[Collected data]
══════
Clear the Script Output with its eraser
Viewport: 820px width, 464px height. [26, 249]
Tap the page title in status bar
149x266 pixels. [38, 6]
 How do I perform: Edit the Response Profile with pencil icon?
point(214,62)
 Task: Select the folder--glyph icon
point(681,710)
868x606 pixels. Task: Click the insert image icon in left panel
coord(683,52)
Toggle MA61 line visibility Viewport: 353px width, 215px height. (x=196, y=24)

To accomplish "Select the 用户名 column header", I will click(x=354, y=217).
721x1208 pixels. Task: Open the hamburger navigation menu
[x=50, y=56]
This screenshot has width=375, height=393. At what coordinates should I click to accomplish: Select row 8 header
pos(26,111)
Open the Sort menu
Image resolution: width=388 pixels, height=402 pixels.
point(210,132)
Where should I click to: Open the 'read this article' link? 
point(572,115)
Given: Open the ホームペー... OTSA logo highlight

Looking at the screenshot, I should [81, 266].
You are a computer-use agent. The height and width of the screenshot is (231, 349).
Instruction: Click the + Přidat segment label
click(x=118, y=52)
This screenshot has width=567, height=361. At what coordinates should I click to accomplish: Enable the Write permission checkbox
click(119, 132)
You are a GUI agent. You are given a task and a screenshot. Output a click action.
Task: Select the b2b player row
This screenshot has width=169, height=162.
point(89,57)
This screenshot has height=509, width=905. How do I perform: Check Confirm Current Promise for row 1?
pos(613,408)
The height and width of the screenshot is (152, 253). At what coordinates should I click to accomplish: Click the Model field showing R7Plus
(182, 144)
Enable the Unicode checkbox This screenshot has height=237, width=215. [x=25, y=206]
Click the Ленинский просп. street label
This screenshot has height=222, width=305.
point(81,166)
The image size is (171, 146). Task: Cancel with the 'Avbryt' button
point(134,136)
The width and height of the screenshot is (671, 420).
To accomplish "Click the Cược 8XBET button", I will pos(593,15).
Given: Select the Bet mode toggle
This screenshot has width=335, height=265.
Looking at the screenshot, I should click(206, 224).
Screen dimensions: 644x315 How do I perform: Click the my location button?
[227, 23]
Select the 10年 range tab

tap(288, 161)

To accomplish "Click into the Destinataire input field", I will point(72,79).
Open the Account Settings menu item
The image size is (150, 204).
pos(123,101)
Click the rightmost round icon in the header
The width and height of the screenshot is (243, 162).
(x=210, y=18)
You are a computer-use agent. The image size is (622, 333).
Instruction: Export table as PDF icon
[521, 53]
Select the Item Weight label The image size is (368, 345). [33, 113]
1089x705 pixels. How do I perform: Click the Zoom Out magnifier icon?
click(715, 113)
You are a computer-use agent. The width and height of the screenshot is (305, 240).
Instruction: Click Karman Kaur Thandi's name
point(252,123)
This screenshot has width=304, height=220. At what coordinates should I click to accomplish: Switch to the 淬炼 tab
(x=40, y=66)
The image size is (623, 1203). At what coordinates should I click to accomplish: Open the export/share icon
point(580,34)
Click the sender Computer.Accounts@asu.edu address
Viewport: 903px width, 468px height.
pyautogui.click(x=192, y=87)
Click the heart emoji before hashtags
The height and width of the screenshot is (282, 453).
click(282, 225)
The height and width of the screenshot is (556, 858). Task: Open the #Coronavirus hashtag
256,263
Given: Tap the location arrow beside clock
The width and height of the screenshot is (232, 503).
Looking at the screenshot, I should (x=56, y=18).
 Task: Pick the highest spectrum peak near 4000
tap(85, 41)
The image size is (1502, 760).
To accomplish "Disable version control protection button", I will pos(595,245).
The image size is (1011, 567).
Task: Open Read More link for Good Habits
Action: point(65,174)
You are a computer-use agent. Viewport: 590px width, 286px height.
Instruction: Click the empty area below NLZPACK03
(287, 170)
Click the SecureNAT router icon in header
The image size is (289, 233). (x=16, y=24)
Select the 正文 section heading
══════
◆ **Directions for this task**: Each line above from the one with "You are a computer-use agent. The height" up to and including the one with "Task: Select the b2b player row" must be set down exactly, and no line outside that span may appear.

◆ **Result of the exercise**:
You are a computer-use agent. The height and width of the screenshot is (231, 349).
Instruction: Click the + Přidat segment label
click(x=118, y=52)
This screenshot has width=567, height=361. At what coordinates should I click to accomplish: Enable the Write permission checkbox
click(119, 132)
You are a GUI agent. You are given a task and a screenshot. Output a click action.
Task: Select the b2b player row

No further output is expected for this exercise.